Meanwhile, the Carter-Volcker short-term, tight money policy had taken effect and temporarily lowered inflation. Several other coinciding factors helped. New energy consumption patterns led to a glut in the oil market and caused a drop in prices. The agricultural crisis lowered commodity prices as a whole. At the same time, new, cheaper imports entered the American market.
U.S. politicians and economists now claim that inflation has been defeated once and for all and that the economy is entering a prolonged period of growth. Actually, the present lowered rate of inflation is only temporary. The amount of debt is so great and the interest payments on the debt are so high that there is no way to maintain the tight money policy.
Third Era: a Confrontation with the Future
This brings us the third and current phase of U.S. economic policy, which started in late 1985. Today, tight money policy no longer works. The Federal Reserve has loosened its rein on the money supply to once again allow as much easy money as possible, as was done during the Keynesian period from the 1950s to the 1970s. However, this time the option of tightening up, as was done during the Carter and the first Reagan Administrations, no longer exists.
To understand this current phase, we must look at the basic debt structure which threatens the foundation and integrity of the entire system.
Post World War II Keynesian spending can be broken down into several components. One is the federal deficit, which is the one people talk about most. But this only amounts to about $1.5 trillion. Other debt, which is often not discussed, is the private debt: commercial debt, consumer debt and mortgage debt. Individual consumer debt already surpasses $1 trillion. Home mortgage debt amounts to $1.7 trillion. Commercial (corporate) debt totals close to $2.5 trillion. Total debt of households, corporations and federal, state and local governments reached $7.1 trillion in 1984. The more highly publicized third world debt is a meager $600 billion in comparison.
In order to keep the financial system intact, the national debt must be serviced; we have to pay interest on all of this debt.
In the four or five years of Reagan’s administration, the federal debt has doubled. This “anti-big government” president has doubled the combined debts of all administrations of the past 200 years.
The interest due along with the federal debt could reach 20% of the national budget before the end of the decade. Because of the compounding of interest payments as more money is borrowed, the interest payments could conceivably soar to disastrous proportions, say a third or even one half of the national budget in a matter of a decade. This kind of fiscal irresponsibility will not only lead to renewed inflationary expectations, but it can lead to a real crisis of inflationary collapse.

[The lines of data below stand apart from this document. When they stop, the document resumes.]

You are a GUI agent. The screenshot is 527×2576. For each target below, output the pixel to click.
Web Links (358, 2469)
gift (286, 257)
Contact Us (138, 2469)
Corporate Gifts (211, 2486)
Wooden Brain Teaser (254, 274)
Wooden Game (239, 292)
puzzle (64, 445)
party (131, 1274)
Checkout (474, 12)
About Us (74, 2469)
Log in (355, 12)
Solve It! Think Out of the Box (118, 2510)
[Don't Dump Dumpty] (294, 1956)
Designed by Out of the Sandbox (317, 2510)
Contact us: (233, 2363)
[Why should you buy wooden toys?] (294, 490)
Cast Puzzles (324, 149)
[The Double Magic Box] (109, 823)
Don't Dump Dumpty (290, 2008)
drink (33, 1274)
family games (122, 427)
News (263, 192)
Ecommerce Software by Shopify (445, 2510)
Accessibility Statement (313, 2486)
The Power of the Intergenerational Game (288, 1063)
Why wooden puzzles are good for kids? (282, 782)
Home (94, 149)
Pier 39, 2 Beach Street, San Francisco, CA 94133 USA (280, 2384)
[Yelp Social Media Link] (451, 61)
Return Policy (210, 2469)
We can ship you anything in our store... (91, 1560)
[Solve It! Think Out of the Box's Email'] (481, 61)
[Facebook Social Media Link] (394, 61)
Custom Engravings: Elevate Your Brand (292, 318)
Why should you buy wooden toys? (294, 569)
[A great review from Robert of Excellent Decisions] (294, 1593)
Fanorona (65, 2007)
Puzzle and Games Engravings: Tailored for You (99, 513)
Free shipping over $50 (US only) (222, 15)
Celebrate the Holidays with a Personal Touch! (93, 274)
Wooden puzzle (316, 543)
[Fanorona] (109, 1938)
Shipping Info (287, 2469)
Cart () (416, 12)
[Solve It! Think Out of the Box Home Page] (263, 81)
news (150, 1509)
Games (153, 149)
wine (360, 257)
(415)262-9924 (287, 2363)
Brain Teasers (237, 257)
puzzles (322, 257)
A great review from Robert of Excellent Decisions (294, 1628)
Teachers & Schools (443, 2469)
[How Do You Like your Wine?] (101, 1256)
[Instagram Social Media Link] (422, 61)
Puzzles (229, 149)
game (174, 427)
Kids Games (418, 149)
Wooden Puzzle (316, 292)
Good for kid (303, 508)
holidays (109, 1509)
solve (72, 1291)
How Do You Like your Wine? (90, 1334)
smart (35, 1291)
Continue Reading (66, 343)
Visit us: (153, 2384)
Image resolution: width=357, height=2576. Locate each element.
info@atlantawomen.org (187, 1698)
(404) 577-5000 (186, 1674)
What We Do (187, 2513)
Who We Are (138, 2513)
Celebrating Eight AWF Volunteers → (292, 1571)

The consequence for the U.S. people is predictable. There will be even more of a squeeze on social spending, whether it be education, health, welfare or veteran’s benefits. There will be various forms of huge tax increases, whether a value added tax on consumer items or an income tax.
There is no way for the U.S. to print money fast enough (without a serious inflationary collapse) if it becomes necessary to pay, all at once, the compounding effect on interest payments on the total national debt.

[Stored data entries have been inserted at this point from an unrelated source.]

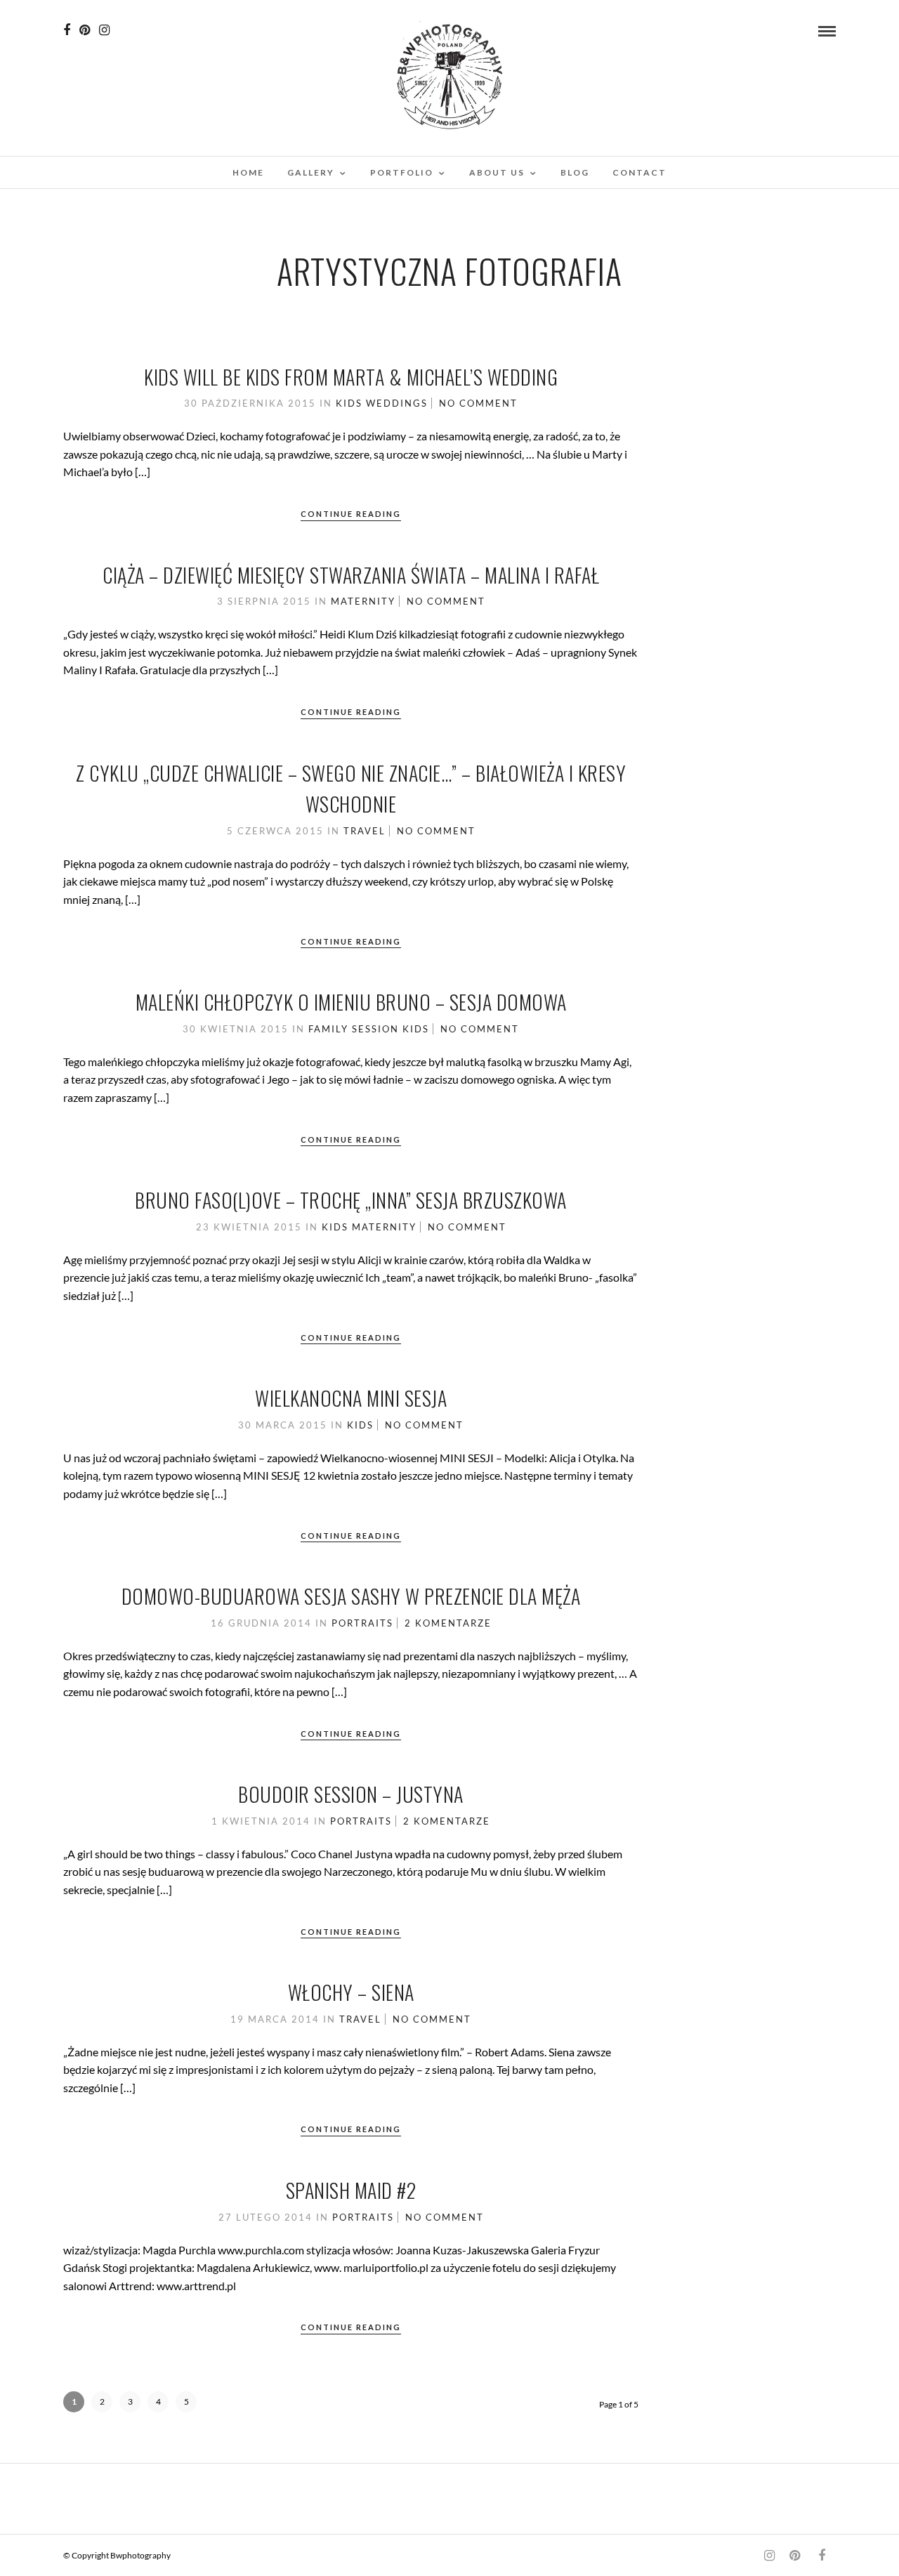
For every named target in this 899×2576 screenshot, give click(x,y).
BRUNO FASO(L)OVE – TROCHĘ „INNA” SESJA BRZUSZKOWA (351, 1199)
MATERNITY (363, 601)
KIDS (349, 403)
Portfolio (401, 172)
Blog (574, 172)
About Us (497, 172)
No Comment (478, 403)
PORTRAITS (362, 1623)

When interest payments on the federal debt grow to more than half of the budget, there will be a tremendous squeeze on social spending. Education, health, welfare, veterans benefits, and so on have already been squeezed to the bare minimum. Further cuts would lead to a major decline in the standard of living of the American people. These cuts would inevitably be accompanied by huge tax increases that will drive the standard of living down further.
The vulnerability of the U.S. financial system can be understood by looking at the Federal Deposit Insurance Corporation (FDIC). Increasingly savings and loan institutions are going under because of loan defaults and the stagnation of the economy. When the government rescued the Continental Illinois Bank, it paid out close to $6 billion in a few days time. In addition, some $20 billion more was pulled from private, commercial banks.
The FDIC’s total assets are only $12 billion, while the total deposits in banks amount to $1.2 trillion. The FDIC has only about one cent to back up each dollar deposited. Since a run in one major bank has already drained close to half of the FDIC assets, there is no way the FDIC can back up deposits in the event a run on two or three major banks.
This is a real danger. Even after both the FDIC and the Federal Reserve guaranteed payment to Continental Illinois customers, the depositors didn’t believe them and kept making withdrawals. This shows the great fragility of the FDIC and the Federal Reserve System, and the true vulnerability of the entire U.S. financial system, today. There is no longer the option of returning to a tight money policy, for simply maintaining interest payments now requires a tremendous amount of easy credit.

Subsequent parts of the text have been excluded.